## ABOUT THIS TASK
Below are some records. Set down exactly the line holding "This screenshot has height=750, width=1568." and every later line through the end, omitting the pictures.

## SUPPLIED ENTRIES

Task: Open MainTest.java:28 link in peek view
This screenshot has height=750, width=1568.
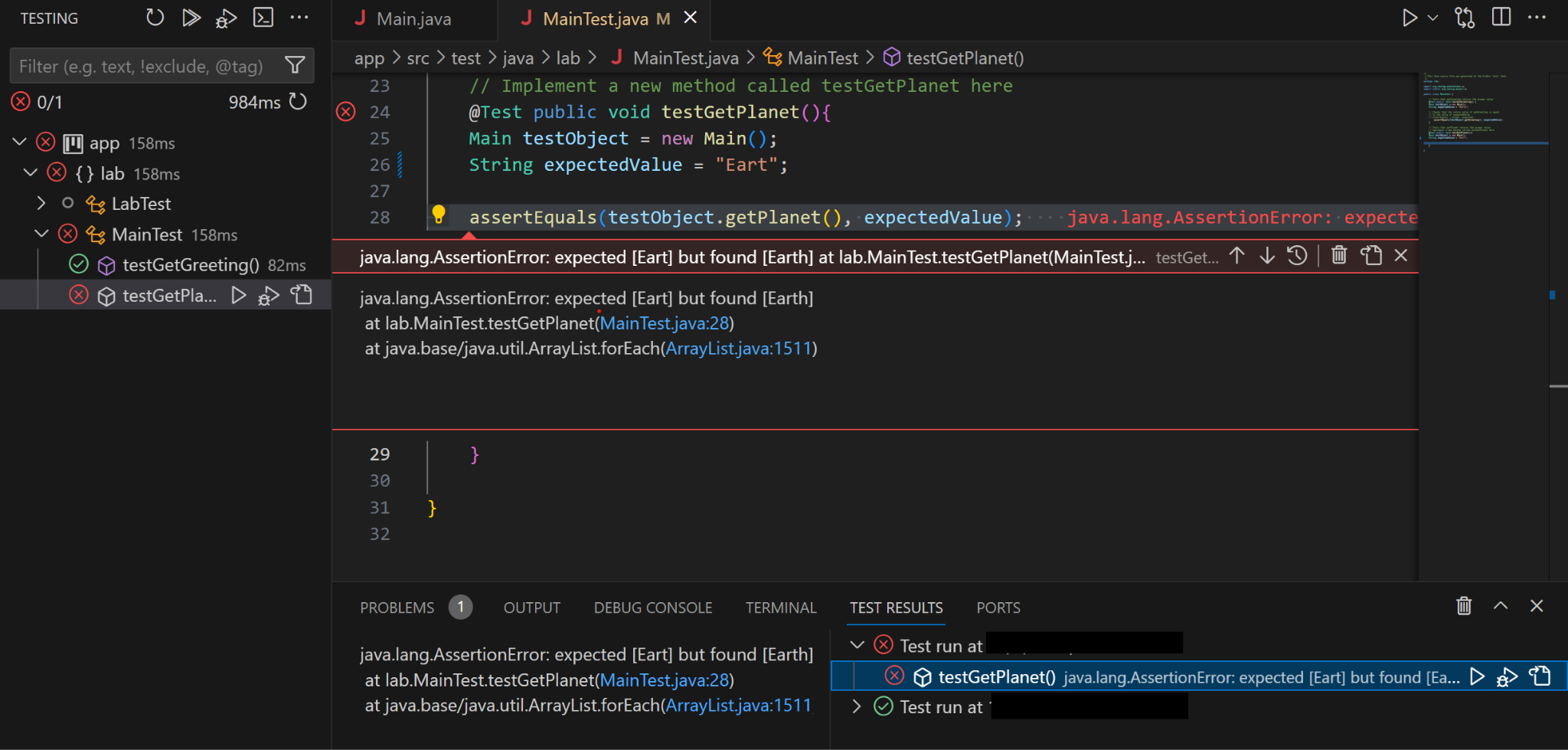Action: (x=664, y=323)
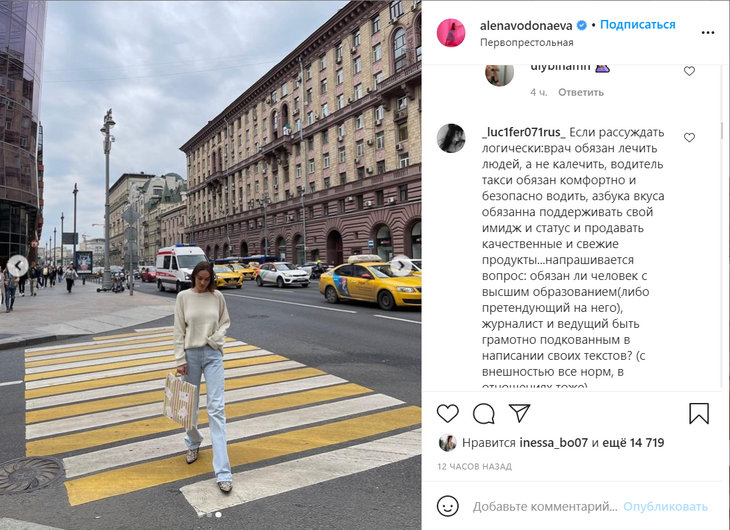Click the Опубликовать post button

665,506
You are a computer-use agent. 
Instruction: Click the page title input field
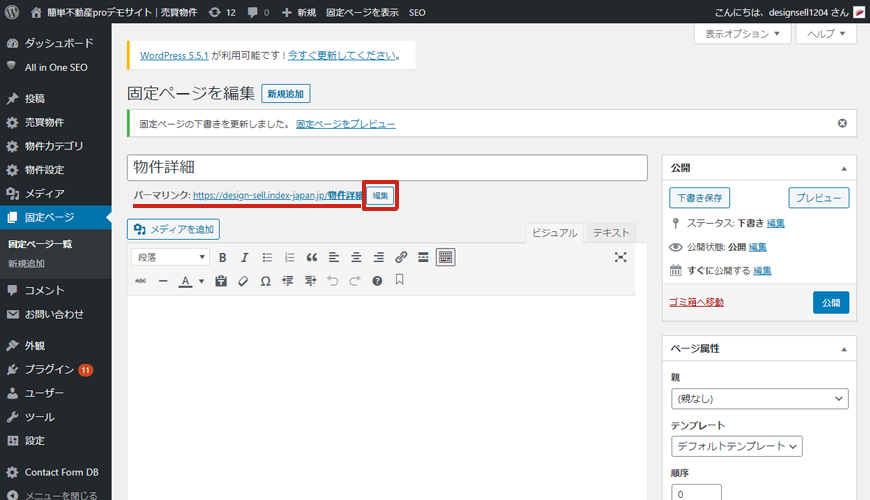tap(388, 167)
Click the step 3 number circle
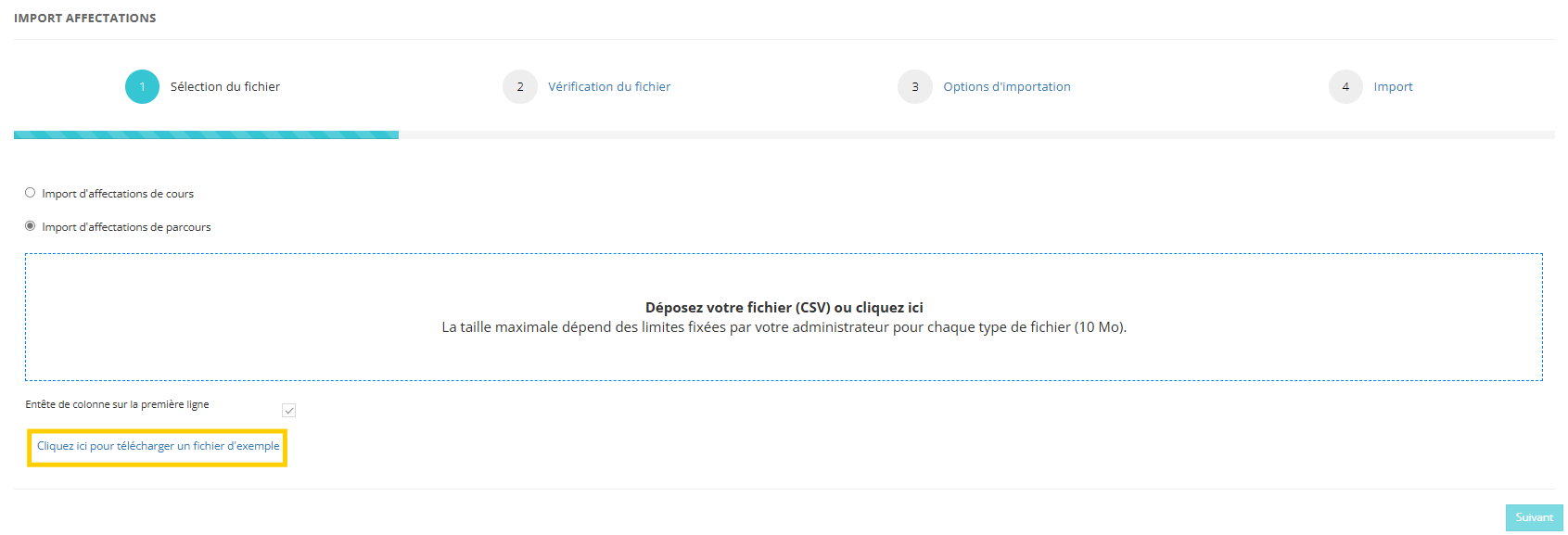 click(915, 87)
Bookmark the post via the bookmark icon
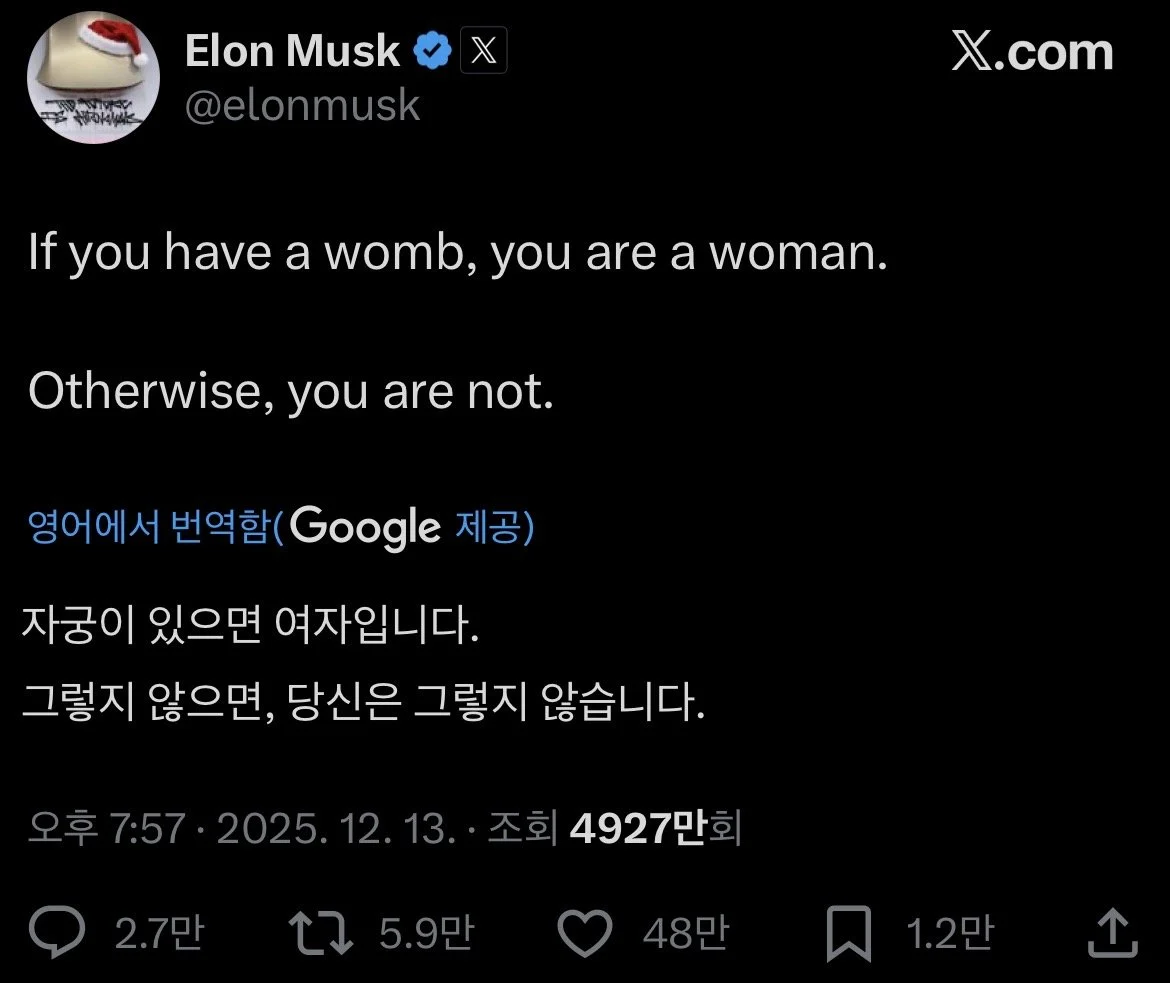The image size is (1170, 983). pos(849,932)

## SOLUTION BELOW
This screenshot has height=750, width=1568.
Action: (x=664, y=323)
Click the Опубликовать post button

665,506
You are a computer-use agent. 
Instruction: Click the page title input field
tap(388, 167)
Click the step 3 number circle
 click(915, 87)
Bookmark the post via the bookmark icon
The image size is (1170, 983). pos(849,932)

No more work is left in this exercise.